# Secureing 9 inch chimney in dollhouse



## wsommariva (Jan 3, 2010)

Hi everyone.

For my wife's dollhouse I made a chimney out of hobby bricks. Nine inches tall, 2" x 1" rectangle. Guts of it is plywood, nice and solid. Bricks are for show only. Heavy.

Base of 2.5" tall is in the attic, the rest is free standing through the roof. It sits on plywood. The base of the chimney is wood. So I plan to use Titebond 2, put a weight on it, and let it sit overnight. Where the chimney exits the roof it gets some support.

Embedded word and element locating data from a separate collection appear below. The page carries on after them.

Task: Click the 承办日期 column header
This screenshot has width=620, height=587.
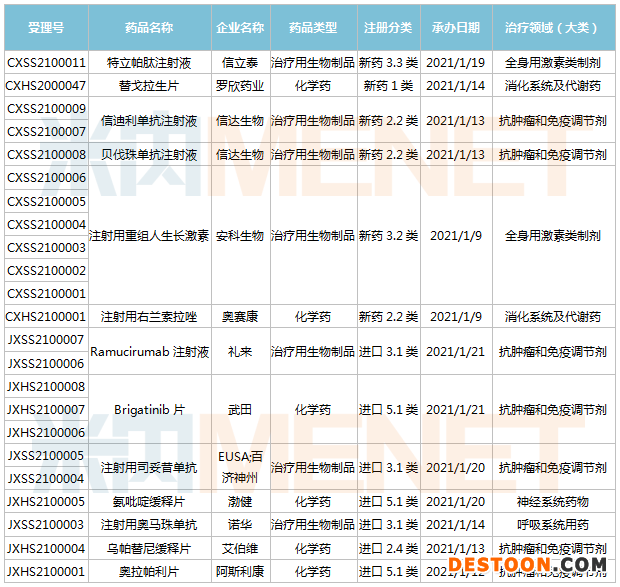Action: click(x=455, y=26)
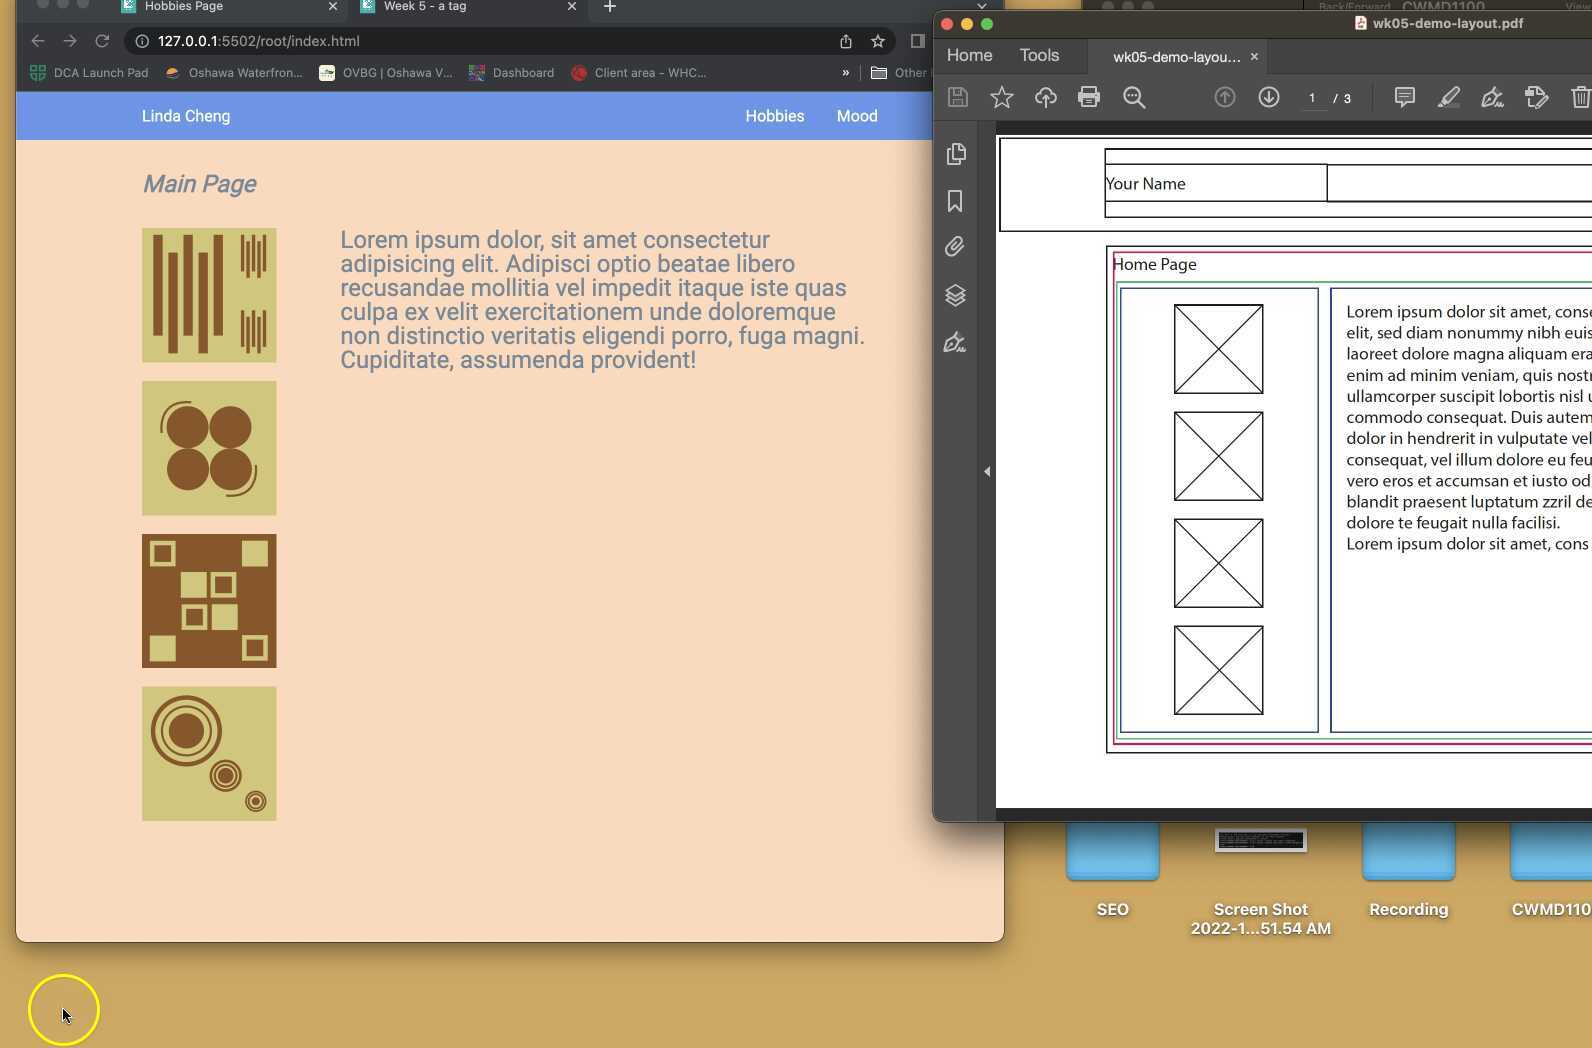Viewport: 1592px width, 1048px height.
Task: Add PDF to starred files
Action: coord(1001,97)
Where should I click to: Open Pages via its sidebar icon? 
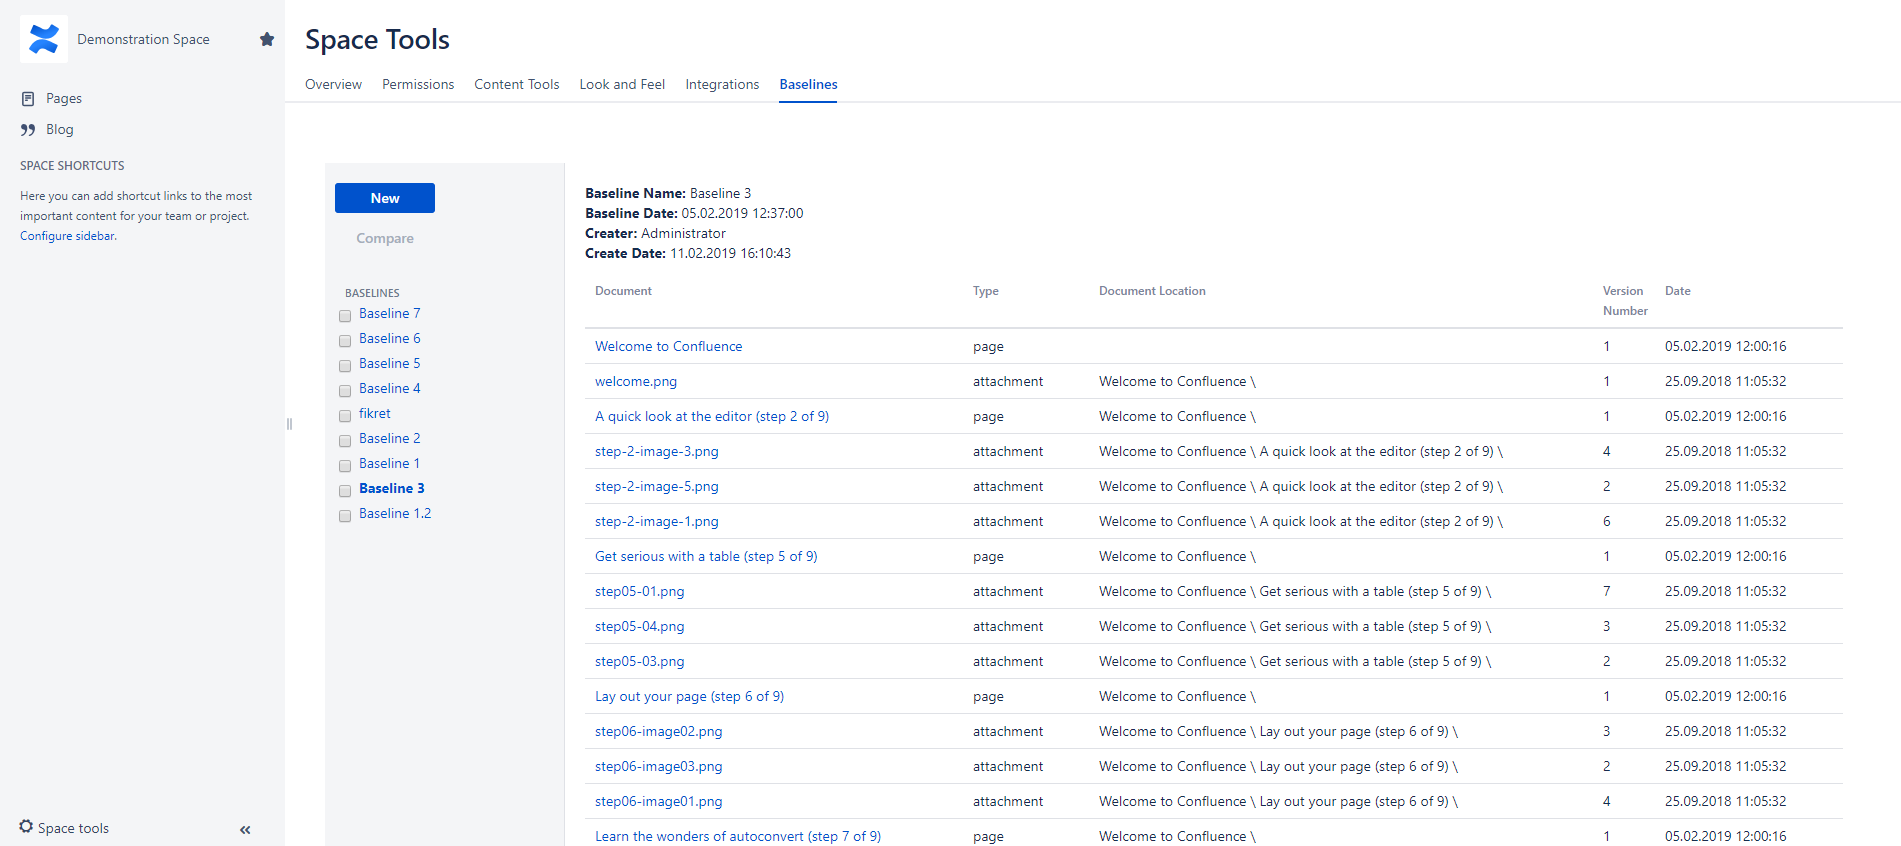pos(28,98)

This thing needs to last for decades. Question is, should I use more support?


----------



## Cliff (Feb 5, 2012)

wsommariva said:


> This thing needs to last for decades. Question is, should I use more support?


That'll prolly be good but just make sure the chimney has a flue liner.


----------



## wsommariva (Jan 3, 2010)

Victorian house - they didn't use them back then.

Ok, I agree I think it's secure enough. Thank you.


----------



## Cliff (Feb 5, 2012)

wsommariva said:


> Victorian house - they didn't use them back then.


Then you need to apply to the Doll House Borough municipal board for a waiver don't you?


----------



## wsommariva (Jan 3, 2010)

Yes I did. They gave me some trouble, but a small "donation" got me the waiver. Don't ask about the plumbing inspector.

BTW, I glued it up last night. Also was able to use hobby glue where the chimney leaned against the roofs trim. Noone will know.


----------